Another example can be found in the PayShap programme. This rapid payment initiative allows for instant peer-to-peer transactions. And while not new, digital wallets have seen increased adoption due to their user-friendly nature, low cost and accessibility. So, even though card payments and cash are preferred by many, the rise of digital wallets and other alternative payment methods signals a change in the payment ecosystem of the continent.

Activating seamless e-commerce

This does not mean that merchants and consumers do not have challenges when it comes to adopting digital wallet payments and alternative payment methods. Fortunately, the traditional barriers of limited infrastructure and low digital literacy that limited widespread adoption previously, have largely been addressed.

Moreover, interoperability among various digital wallets and payment systems is improving, allowing retailers to accept a variety of payment methods seamlessly. To help create a more enabling environment, for example, Ecentric has developed OmniHub, a solution that bridges the gap between in-store and online transactions. Through dynamic QR codes, the payment process is simplified across both online and in-store channels, to ensure consumers benefit from a delightfully slick payment experience.

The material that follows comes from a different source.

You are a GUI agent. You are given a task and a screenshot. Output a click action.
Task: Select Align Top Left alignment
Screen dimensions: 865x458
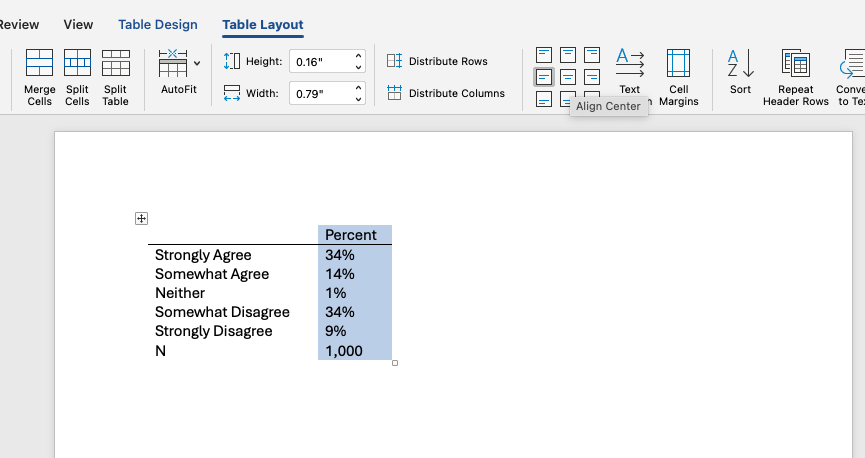(543, 54)
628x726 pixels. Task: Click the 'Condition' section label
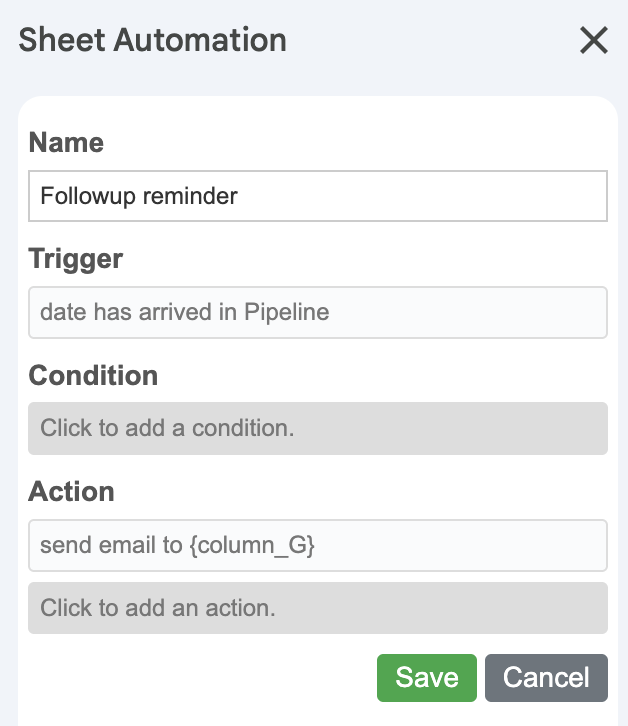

Ultimately, the success of alternative payment methods in Africa’s e-commerce ecosystem depends on the merchants’ understanding of their customers’ preferences and needs. Consumers crave variety and a seamless payment experience tailored to their specific preferences. To optimise transaction flow, merchants need to be able to offer a wide array of payment options, including cards, cash, mobile wallets, and loyalty schemes. Much of this is determined by the kind of products and services provided by the merchant. For instance, an e-hailing service must provide a seamless payment experience without the customer even thinking about it. On the flip side, a retail store should have a variety of payment options to cater for different digital wallets and consumer preference.

By adopting a partnership approach to working with payment service providers and acquirers, merchants then get the flexibility to adoptvirtually any payment solution to thrive in the African e-commerce landscape. This strategy comes down to enabling everybody to tap into the potential of e-commerce on the continent with consumers benefitting from a frictionless payment experience.